* GIVEN PROBLEM 1:
List every chemical formula that appears in the excerpt on TiN films, giving each one once.
* GIVEN PROBLEM 2:
Reproduce the part of the excerpt on TiN films between "The reflectance and" and "range (Fig. 3).", inclusive.

-- start of TEXT EXCERPT --

Fig. 2 Thermogravimetric analysis of [TiCl₂(NC₆H₃ⁱPr₂-2,6)(py)₃].

All of the films produced are electrically conductive. The conductivity varied along the length of the deposit. The lowest resistivity values recorded for the majority of the films were very low (less than 400 µΩ cm, see Table 1), as expected for TiN. These values were recorded in the central areas of the deposits, which coincide with the optimum deposition temperature.

The contact angles for water droplets on the surfaces of the films are excess of 100°, indicating that the films are hydrophobic. These contact angles are larger than that for the untreated glass and equivalent to the contact angles observed by us for TiN films formed by atmospheric pressure CVD of TiCl₄ and NH₃.

The reflectance and transmission spectra show that all the films are reflective in the near infrared. This is a known and desirable property of TiN coatings and has found an application in solar control coatings.²⁶ The reflectance in the visible region for the majority of the films shows that visible light is transmitted. This is confirmed by the transmission spectra, which show good transmission in the visible light frequency range (Fig. 3).

-- end of TEXT EXCERPT --
-- start of EXTRACTED ENTRIES --

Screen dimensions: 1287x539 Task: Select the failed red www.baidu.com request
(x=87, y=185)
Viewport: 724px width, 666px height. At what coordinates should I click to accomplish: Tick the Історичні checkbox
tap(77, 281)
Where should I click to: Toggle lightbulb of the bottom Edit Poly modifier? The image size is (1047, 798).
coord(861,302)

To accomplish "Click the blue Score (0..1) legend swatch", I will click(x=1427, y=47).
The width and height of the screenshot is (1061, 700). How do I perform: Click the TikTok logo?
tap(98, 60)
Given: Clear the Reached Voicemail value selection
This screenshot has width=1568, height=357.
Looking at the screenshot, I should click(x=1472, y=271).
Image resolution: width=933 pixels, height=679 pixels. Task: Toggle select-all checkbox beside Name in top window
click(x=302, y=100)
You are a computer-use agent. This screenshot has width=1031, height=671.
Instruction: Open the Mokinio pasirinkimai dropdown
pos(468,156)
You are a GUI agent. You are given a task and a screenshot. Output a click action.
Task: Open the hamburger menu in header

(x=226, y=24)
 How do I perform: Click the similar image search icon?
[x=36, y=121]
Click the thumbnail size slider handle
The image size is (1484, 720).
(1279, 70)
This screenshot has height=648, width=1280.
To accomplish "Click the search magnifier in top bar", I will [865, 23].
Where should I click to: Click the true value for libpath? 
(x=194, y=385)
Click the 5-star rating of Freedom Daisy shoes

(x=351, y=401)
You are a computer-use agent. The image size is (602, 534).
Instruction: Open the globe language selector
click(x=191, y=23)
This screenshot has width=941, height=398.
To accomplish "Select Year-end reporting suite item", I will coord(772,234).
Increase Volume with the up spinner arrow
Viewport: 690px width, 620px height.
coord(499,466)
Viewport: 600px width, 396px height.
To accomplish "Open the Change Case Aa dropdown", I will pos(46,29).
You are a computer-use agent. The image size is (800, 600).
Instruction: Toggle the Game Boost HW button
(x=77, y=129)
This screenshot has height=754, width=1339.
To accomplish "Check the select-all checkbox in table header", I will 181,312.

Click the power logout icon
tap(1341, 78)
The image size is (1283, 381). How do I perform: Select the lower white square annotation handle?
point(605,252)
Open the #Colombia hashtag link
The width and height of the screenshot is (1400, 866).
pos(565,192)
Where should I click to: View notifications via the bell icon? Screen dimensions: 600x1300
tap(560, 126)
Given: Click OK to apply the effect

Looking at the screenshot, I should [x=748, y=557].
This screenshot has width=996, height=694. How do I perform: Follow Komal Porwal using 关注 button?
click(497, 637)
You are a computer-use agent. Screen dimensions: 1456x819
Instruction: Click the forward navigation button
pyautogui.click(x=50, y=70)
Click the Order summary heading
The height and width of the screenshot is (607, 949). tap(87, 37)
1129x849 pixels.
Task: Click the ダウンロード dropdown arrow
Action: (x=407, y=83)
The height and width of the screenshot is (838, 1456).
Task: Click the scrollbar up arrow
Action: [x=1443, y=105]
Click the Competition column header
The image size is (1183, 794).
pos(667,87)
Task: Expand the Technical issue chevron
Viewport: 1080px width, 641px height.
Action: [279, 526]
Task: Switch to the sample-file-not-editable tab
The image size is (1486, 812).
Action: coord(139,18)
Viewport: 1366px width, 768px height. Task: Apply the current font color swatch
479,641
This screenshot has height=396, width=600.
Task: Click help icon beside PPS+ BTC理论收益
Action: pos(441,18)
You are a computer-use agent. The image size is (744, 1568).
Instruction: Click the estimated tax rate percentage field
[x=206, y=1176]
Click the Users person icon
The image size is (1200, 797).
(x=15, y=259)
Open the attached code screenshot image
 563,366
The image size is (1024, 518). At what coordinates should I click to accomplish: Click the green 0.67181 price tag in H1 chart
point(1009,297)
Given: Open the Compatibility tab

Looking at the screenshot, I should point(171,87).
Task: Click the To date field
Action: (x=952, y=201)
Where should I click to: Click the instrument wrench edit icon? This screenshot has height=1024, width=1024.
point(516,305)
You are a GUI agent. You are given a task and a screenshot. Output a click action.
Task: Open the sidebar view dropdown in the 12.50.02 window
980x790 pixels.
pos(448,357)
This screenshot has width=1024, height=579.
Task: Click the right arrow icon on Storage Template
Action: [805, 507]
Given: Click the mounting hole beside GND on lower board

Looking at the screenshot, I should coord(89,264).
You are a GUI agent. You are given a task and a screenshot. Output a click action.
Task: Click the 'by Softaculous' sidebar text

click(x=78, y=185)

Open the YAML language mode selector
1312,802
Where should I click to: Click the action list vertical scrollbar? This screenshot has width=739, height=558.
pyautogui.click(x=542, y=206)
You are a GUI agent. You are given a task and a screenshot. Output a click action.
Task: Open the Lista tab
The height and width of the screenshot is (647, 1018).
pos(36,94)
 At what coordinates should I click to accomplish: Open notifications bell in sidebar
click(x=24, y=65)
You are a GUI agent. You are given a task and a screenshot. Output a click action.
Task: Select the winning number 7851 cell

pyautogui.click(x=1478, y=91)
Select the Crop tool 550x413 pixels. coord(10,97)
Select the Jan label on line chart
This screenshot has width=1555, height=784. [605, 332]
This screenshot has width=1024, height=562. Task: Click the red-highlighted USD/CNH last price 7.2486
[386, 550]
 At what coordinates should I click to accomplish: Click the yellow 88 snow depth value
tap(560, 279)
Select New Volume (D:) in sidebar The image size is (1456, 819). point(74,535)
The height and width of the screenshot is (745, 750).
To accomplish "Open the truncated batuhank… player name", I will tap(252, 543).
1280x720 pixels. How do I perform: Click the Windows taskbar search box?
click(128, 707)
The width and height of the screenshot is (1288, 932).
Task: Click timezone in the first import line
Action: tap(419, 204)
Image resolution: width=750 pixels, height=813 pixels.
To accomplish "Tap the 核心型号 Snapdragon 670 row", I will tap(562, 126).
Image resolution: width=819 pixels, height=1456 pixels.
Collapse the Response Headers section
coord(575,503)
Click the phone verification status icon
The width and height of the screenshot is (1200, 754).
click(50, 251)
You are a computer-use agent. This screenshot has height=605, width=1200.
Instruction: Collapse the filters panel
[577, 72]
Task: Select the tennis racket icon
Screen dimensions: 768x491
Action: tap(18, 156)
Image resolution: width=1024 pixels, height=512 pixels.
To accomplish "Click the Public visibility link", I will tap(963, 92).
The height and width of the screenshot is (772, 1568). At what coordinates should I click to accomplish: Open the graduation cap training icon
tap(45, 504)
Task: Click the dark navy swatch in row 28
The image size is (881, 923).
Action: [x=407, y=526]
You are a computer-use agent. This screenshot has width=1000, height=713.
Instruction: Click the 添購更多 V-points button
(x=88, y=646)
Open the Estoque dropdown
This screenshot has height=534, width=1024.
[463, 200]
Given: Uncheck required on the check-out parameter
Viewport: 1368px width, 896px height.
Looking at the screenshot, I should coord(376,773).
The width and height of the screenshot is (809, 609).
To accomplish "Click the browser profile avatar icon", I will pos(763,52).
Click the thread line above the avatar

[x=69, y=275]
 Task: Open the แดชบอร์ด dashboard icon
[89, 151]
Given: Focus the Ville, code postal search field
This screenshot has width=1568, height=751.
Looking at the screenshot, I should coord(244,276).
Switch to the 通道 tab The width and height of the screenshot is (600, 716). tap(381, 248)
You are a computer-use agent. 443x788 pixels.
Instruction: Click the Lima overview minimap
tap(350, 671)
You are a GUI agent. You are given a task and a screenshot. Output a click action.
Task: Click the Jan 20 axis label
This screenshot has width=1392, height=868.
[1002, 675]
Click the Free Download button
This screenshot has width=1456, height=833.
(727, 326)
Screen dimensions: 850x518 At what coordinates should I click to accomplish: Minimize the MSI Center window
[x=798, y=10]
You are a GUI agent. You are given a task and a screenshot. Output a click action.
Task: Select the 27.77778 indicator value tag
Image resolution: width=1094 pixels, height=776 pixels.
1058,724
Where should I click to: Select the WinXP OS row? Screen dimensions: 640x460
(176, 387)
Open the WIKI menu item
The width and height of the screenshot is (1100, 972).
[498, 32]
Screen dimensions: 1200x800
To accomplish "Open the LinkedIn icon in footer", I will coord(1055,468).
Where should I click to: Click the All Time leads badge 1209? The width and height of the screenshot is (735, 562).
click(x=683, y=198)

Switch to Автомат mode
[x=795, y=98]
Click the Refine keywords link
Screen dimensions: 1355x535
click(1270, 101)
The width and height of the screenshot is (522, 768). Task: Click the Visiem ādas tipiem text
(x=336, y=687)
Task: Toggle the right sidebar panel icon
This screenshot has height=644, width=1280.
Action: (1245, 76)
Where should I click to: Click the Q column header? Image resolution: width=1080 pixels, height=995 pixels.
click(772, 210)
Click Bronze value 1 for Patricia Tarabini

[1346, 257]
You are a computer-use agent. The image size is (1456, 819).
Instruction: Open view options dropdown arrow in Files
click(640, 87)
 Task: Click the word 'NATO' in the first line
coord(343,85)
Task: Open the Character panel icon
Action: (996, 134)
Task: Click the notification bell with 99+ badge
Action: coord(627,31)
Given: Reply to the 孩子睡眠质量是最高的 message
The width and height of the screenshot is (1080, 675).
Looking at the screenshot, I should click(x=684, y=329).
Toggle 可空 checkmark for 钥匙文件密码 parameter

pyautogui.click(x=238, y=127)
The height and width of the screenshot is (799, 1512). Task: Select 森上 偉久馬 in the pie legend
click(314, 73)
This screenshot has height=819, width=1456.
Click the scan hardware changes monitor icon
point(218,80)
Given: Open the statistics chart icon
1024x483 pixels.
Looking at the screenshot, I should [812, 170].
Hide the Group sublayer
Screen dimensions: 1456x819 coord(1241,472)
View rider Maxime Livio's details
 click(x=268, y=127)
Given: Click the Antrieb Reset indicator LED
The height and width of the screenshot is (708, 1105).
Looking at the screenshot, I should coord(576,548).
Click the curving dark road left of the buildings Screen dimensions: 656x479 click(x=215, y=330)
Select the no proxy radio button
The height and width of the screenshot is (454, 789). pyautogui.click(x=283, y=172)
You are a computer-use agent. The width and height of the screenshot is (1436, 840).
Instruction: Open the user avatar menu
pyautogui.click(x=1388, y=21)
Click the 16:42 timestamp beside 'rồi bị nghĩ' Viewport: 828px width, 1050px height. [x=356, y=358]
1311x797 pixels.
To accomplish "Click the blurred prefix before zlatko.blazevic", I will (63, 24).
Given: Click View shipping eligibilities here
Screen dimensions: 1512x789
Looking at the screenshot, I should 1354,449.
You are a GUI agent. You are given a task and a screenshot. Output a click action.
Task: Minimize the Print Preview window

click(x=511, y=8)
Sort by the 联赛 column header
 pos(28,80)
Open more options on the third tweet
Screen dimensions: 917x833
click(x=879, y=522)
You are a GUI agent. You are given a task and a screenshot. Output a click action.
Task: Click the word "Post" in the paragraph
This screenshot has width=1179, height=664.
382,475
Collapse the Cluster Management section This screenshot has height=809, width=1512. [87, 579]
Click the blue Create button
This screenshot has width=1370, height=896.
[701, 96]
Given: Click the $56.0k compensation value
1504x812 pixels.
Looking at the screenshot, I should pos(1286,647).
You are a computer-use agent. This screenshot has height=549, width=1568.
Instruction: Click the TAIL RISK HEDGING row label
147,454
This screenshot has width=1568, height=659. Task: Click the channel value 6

-- end of EXTRACTED ENTRIES --

* FULL SOLUTION 1:
[TiCl₂(NC₆H₃ⁱPr₂-2,6)(py)₃], TiN, TiCl₄, NH₃

* FULL SOLUTION 2:
The reflectance and transmission spectra show that all the films are reflective in the near infrared. This is a known and desirable property of TiN coatings and has found an application in solar control coatings.²⁶ The reflectance in the visible region for the majority of the films shows that visible light is transmitted. This is confirmed by the transmission spectra, which show good transmission in the visible light frequency range (Fig. 3).